A variedade das propostas, do rádio no celular ao esporte eletrônico,
da segunda sem carne aos guardanapos no plástico, mostra que o Estado não é um
“ator único racional”, mas a “estrutura através da qual todo mundo quer viver à
custa de todo mundo”. Nunca um agente único poderia pensar todas estas coisas!
Estas demandas vêm do lobismo de minorias organizadas diretamente interessadas.
Todas as áreas mais importantes são regulamentadas. Saúde e finanças
são as mais regulamentadas no mundo inteiro (mitos à parte); a regulamentação
ambiental é a que mais está aumentando; no urbanismo a mentalidade de que tem
de regulamentar tudo é tão enraizada que quase nem se debate. A sua profissão é
regulamentada. A sua comida, a sua roupa, seu carro, todas as atividades de lazer
também, para nem falar da escola de seus filhos. E, agora, até o que você pode
dizer.
Mas há também o fenômeno da microrregulamentação (rótulos de comida,
palitos no plástico, sal na mesa, faróis ligados etc.) geralmente acompanhada
por alguma justificativa de higiene, de saúde publica, de irracionalidade dos
consumidores.
Algumas regulamentações são menos danosas pois não são aprovadas. O
jurista McChesney mostra que o objetivo é extorquir dinheiro do regulado a fim
de retirar a proposta (menos pior). Talvez seja o caso de Uber e da profissão
dos fotógrafos.
Em geral, a regulamentação aumenta por três motivos: o ato de
regulamentar é essencialmente sem custos para o regulador e só gera custos para
os empreendedores e os consumidores; cada associação de categoria, vendo uma
regulação aprovada em outro setor, quer aprovar uma também no próprio setor
para encarecer o processo produtivo e, assim, jogar fora do mercado os
concorrentes, é o “efeito emulação”; e, por fim, população acaba aceitando.
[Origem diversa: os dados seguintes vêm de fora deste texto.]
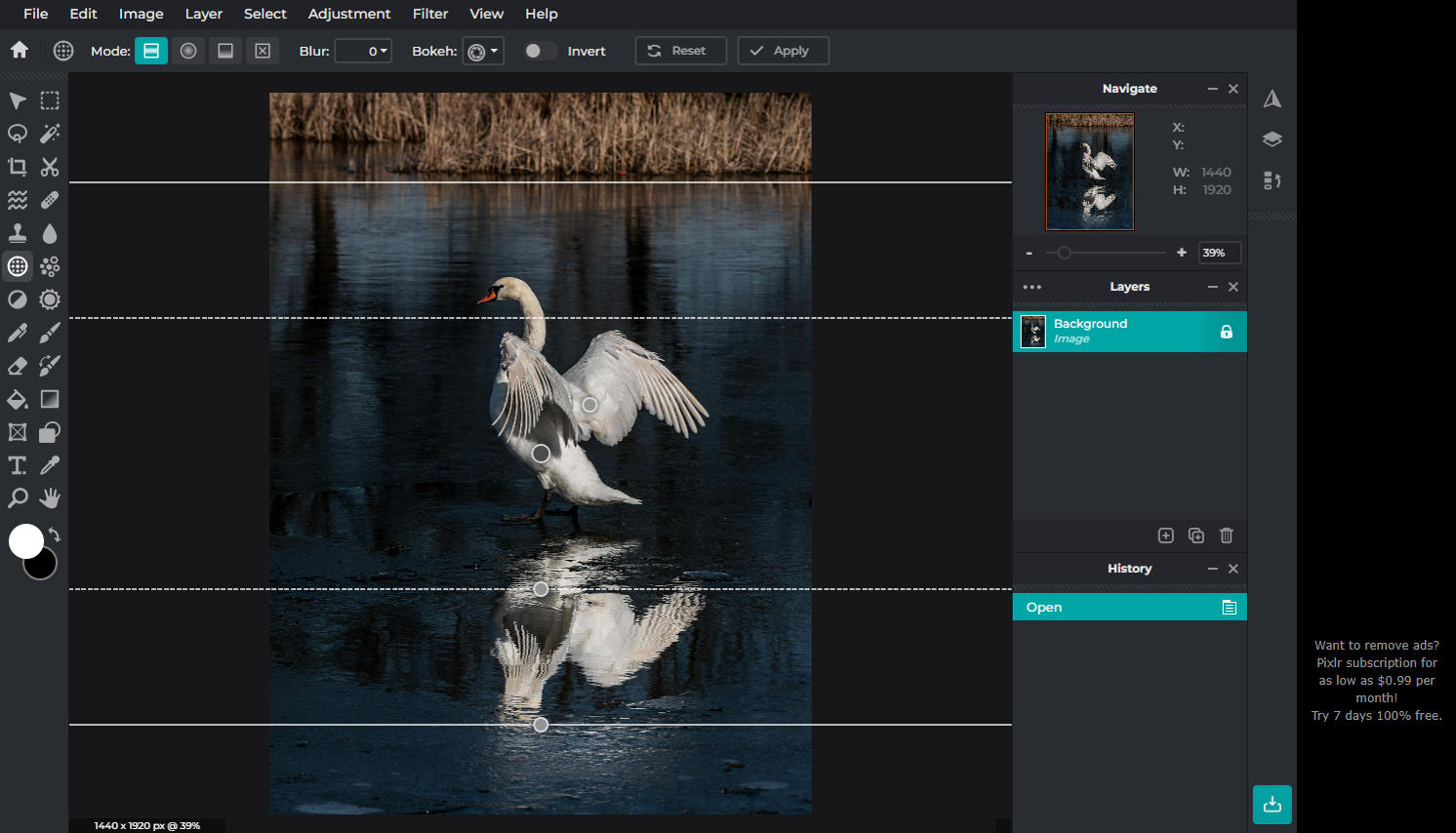The width and height of the screenshot is (1456, 833).
Task: Reset the focus settings
Action: click(x=680, y=50)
A retórica ajuda, claro. Esconder os interesses reais atrás do bem
comum compensa. Vivemos em um país onde não é clara a diferença entre
“irregular” e “não regulamentado”, ou entre “regulamentação estatal” e
“regulamentação de mercado”. Afinal, se o Estado não regulamentasse, não teria
regulação nenhuma, não é mesmo? A regulamentação estatal é feita para o bem
comum, não é? E as consequências são só positivas, certo? A tão amada
fiscalização não gera oportunidade de corrupção, certo? Quem paga o custo,
afinal, não é o consumidor, não é?
E é assim que se perde a liberdade, com uma regulamentação por dia.
Não resta que esperar para ver o que vão nos regulamentar amanhã.